** Task to complete **
Give the number of lines in the material below that include "computer", and write nothing else.

+++++

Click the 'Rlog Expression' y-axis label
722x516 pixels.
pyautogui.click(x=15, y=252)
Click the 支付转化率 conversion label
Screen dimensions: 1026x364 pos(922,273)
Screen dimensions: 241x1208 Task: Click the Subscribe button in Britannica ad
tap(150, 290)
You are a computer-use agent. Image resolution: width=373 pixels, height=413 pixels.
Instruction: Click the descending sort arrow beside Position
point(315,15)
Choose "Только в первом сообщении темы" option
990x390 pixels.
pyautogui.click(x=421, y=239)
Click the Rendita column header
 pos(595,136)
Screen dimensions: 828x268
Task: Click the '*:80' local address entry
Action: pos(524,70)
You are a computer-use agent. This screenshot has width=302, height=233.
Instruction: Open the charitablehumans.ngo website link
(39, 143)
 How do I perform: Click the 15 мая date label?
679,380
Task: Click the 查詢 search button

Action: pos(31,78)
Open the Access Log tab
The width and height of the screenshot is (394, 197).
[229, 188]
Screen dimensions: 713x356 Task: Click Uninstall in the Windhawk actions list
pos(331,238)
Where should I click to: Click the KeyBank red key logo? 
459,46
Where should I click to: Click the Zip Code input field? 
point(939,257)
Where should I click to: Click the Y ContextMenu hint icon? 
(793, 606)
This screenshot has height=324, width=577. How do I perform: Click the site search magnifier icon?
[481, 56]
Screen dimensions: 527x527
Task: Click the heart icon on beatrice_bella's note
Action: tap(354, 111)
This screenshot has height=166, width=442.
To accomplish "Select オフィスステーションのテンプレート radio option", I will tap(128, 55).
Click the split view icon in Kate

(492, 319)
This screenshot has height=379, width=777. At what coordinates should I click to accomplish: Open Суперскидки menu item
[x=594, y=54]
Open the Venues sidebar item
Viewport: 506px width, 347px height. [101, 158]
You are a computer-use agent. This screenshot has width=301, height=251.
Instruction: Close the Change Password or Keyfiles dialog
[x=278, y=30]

+++++

** Task response **
3